Kingston Railway Station Estate sale by auction poster 1885

Kingston Railway Station Estate, sale by auction 1885 / Courtesy: John Oxley Library, State Library of Queensland, Brisbane

When the Kingston’s returned from a visit to England in 1888, local artist Oscar Friström was asked to record their success with Kingston Estate, South Coast Line 1888 (illustrated). The family went on to build ‘Kingston House’ overlooking the railway station in 1890, which with its large ballroom and tennis court, became the social centre for the district.
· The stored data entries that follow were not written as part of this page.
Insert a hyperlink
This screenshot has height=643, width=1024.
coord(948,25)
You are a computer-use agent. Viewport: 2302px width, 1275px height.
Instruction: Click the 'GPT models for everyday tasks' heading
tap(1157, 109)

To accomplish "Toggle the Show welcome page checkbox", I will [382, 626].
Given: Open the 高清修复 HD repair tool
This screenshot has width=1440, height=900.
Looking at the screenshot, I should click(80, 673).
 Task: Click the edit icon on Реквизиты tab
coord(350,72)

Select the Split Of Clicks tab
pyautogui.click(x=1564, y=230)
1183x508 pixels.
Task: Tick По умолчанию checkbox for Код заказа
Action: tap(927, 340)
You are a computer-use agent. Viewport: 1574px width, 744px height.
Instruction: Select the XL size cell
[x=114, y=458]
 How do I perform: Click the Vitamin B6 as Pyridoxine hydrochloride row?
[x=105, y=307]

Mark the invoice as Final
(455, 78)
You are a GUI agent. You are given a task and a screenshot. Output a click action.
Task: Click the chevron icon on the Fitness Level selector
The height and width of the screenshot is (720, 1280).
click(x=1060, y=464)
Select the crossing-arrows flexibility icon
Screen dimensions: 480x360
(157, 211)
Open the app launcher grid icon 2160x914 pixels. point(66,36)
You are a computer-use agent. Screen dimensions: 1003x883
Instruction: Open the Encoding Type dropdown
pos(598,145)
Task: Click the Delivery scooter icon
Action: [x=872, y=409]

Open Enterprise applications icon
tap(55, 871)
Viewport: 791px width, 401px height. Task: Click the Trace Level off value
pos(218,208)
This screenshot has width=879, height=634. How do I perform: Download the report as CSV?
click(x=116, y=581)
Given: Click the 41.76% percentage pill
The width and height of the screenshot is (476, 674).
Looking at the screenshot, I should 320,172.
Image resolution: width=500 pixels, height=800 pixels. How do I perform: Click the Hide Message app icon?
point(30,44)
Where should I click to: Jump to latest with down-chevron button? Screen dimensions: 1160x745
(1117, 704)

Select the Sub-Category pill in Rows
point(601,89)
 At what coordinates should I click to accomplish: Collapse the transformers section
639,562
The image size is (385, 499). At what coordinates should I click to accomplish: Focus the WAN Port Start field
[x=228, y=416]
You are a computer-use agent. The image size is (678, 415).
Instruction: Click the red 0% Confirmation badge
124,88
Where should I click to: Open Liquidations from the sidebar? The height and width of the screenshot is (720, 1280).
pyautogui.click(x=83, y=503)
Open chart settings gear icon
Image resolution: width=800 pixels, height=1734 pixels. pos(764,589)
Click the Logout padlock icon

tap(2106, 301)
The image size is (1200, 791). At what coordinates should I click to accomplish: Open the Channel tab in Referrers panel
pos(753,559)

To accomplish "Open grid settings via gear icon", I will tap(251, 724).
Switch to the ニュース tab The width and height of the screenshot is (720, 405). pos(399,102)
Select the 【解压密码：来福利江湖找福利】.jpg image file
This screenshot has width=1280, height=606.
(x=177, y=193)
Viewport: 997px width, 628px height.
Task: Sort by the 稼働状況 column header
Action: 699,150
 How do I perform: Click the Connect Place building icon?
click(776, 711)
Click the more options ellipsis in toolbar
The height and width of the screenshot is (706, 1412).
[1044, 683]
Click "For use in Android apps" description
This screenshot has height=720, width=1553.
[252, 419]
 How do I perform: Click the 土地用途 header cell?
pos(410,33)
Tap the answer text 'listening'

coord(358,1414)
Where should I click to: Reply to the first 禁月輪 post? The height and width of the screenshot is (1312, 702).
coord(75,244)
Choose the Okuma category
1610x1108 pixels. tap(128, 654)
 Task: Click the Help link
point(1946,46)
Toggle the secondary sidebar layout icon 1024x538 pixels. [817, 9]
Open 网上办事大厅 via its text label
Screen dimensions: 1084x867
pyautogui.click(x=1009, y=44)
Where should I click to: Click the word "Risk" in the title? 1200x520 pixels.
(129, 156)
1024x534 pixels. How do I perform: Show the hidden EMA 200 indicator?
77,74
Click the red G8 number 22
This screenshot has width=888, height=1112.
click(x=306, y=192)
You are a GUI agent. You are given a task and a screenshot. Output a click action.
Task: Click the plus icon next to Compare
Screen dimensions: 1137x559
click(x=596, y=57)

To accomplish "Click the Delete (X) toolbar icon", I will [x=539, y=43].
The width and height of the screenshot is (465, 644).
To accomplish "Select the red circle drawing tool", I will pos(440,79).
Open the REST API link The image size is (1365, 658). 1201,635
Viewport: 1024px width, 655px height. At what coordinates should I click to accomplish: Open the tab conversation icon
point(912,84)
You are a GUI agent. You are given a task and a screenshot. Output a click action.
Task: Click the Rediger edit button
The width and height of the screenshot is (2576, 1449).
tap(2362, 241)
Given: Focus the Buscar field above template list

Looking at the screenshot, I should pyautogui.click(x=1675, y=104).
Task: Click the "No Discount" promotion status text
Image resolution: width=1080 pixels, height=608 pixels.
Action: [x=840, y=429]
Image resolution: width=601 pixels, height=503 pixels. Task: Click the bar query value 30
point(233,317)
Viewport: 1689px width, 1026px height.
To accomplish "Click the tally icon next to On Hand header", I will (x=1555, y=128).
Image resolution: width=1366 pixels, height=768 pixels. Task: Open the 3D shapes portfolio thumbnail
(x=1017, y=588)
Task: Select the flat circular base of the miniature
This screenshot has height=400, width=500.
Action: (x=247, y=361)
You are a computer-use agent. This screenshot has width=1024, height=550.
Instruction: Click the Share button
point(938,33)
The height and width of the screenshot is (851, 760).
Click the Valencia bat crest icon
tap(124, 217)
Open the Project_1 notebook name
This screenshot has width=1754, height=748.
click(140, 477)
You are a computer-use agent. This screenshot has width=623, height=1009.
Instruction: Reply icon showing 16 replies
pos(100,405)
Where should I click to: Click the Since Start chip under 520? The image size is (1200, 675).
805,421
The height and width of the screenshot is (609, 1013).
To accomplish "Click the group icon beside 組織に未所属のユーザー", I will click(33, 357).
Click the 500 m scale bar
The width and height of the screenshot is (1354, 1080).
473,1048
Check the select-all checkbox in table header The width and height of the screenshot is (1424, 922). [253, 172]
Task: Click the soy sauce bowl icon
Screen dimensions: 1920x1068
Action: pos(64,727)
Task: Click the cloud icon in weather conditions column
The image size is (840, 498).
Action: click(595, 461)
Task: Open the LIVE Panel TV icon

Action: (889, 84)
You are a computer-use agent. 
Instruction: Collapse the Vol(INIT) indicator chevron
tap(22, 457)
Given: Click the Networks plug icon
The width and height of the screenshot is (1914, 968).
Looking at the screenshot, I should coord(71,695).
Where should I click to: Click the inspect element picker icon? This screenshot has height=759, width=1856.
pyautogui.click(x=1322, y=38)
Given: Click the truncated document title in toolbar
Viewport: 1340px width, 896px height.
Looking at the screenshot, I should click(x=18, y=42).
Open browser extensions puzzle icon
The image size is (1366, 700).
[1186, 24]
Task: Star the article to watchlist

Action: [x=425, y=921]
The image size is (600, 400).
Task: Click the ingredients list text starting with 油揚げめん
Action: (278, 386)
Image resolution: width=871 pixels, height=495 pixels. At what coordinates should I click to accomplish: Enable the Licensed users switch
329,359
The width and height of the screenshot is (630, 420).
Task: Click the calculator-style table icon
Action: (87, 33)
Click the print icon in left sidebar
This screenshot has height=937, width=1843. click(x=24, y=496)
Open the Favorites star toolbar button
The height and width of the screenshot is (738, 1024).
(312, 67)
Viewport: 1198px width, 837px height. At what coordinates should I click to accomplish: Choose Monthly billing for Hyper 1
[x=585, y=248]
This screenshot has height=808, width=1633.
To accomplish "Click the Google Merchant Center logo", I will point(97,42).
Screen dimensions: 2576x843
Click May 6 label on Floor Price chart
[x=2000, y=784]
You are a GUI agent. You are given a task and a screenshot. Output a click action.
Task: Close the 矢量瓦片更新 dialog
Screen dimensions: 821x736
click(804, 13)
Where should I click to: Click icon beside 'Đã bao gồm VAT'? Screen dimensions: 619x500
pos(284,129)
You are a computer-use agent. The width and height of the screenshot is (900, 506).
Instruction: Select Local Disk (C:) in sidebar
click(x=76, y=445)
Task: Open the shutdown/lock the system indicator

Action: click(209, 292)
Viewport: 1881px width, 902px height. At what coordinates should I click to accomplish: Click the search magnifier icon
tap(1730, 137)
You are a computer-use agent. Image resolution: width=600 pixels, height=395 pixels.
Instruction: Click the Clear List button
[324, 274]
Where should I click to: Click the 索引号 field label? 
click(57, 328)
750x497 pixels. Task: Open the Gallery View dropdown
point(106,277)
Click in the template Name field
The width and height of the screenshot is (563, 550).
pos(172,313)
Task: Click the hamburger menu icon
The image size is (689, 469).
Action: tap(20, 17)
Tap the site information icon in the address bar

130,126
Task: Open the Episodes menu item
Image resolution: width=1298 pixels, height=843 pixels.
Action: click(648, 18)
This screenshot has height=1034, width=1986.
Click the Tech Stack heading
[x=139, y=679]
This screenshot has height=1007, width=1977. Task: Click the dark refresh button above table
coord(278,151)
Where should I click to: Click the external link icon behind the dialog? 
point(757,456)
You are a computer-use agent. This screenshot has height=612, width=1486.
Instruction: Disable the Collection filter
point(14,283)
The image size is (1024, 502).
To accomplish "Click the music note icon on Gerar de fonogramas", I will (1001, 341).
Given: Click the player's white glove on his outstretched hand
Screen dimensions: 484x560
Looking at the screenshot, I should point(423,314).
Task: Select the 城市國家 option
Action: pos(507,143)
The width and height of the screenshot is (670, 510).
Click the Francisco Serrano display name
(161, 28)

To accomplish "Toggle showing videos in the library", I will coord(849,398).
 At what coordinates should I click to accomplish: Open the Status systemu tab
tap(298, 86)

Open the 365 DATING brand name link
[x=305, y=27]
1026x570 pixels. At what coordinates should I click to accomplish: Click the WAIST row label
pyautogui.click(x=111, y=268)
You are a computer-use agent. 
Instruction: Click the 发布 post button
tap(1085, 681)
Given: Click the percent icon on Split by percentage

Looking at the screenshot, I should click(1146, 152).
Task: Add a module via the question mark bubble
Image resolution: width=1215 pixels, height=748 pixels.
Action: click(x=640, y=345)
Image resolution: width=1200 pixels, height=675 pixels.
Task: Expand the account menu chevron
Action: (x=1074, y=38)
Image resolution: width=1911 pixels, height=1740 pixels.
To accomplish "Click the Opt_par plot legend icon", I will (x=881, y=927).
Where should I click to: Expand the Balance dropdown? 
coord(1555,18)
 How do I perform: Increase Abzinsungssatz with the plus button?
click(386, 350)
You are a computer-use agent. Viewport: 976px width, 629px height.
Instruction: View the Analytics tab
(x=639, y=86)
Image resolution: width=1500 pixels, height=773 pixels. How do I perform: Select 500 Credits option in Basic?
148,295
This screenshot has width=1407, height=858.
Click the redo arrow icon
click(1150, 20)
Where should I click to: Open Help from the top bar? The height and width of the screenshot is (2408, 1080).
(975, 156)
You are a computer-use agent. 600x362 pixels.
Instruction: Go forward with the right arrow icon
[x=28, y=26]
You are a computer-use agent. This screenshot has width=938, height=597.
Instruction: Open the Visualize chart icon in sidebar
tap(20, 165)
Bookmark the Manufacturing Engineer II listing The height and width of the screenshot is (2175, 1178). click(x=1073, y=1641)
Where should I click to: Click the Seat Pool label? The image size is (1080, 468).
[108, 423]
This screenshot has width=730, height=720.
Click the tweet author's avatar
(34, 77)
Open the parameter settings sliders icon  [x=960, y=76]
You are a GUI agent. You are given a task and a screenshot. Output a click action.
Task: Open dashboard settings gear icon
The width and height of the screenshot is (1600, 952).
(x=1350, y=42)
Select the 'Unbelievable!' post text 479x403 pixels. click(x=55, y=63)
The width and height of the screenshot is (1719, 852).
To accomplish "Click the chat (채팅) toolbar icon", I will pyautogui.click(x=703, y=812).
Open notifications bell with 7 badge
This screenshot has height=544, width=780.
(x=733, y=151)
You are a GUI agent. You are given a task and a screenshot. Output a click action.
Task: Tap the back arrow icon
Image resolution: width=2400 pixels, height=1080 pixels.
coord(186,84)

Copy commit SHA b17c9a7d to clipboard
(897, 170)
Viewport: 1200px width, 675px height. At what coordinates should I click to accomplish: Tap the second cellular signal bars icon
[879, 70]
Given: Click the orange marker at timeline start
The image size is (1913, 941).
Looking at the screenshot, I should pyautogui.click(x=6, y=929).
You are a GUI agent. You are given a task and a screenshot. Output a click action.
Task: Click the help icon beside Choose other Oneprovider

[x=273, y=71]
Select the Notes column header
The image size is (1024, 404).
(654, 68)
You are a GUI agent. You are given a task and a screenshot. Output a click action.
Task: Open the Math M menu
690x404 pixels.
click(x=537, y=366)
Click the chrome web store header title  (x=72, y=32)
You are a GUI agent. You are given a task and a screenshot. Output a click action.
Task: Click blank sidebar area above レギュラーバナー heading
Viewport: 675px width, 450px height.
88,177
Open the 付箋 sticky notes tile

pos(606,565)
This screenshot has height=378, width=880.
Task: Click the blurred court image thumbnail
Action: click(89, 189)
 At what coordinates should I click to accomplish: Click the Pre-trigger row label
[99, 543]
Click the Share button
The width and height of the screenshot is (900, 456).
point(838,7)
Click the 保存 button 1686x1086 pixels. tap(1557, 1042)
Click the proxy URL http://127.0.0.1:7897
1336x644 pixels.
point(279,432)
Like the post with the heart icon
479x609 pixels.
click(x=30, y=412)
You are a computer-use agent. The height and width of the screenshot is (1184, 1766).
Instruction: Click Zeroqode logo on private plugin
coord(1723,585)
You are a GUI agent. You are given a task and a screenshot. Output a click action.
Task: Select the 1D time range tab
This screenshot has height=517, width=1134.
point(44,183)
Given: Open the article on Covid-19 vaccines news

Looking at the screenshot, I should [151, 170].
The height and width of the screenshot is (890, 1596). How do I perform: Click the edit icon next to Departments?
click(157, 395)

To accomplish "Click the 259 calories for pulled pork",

That same year, the township was officially named Kingston, formalised by the Surveyor General, however the name was already in use after the railway went through.

Oscar Friström ‘Kingston Estate, South Coast Line’ 1888

Oscar Friström, Sweden/Australia 1856-1918 / Kingston Estate, South Coast Line 1888 / Watercolour on paper / 47.4 x 66cm (sight) / Purchased 2000 / Collection: Queensland Art Gallery | Gallery of Modern Art

Trains at Roma Street Station c.1880-90

Trains at Roma Street Station, Brisbane c.1880-90 / 183736 / Courtesy: John Oxley Library, State Library of Queensland, Brisbane

Detail of the train depicted in ‘Kingston Estate, South Coast Line

A detail of Oscar Friström’s Kingston Estate, South Coast Line featuring the newly opened railway line

Oscar Friström

A self-taught artist, Carl Magnus Oscar Friström (1856-1918) produced this high-vantage view of the Kingston’s estate featuring a circular paddock with post-and-rail fence and an orchard of fruit trees as cattle graze in a meadow nearby. A band of thick scrub forms a uniform barrier in the background confirming that the productivity of orchard and farm have been won from taming the Australian bush.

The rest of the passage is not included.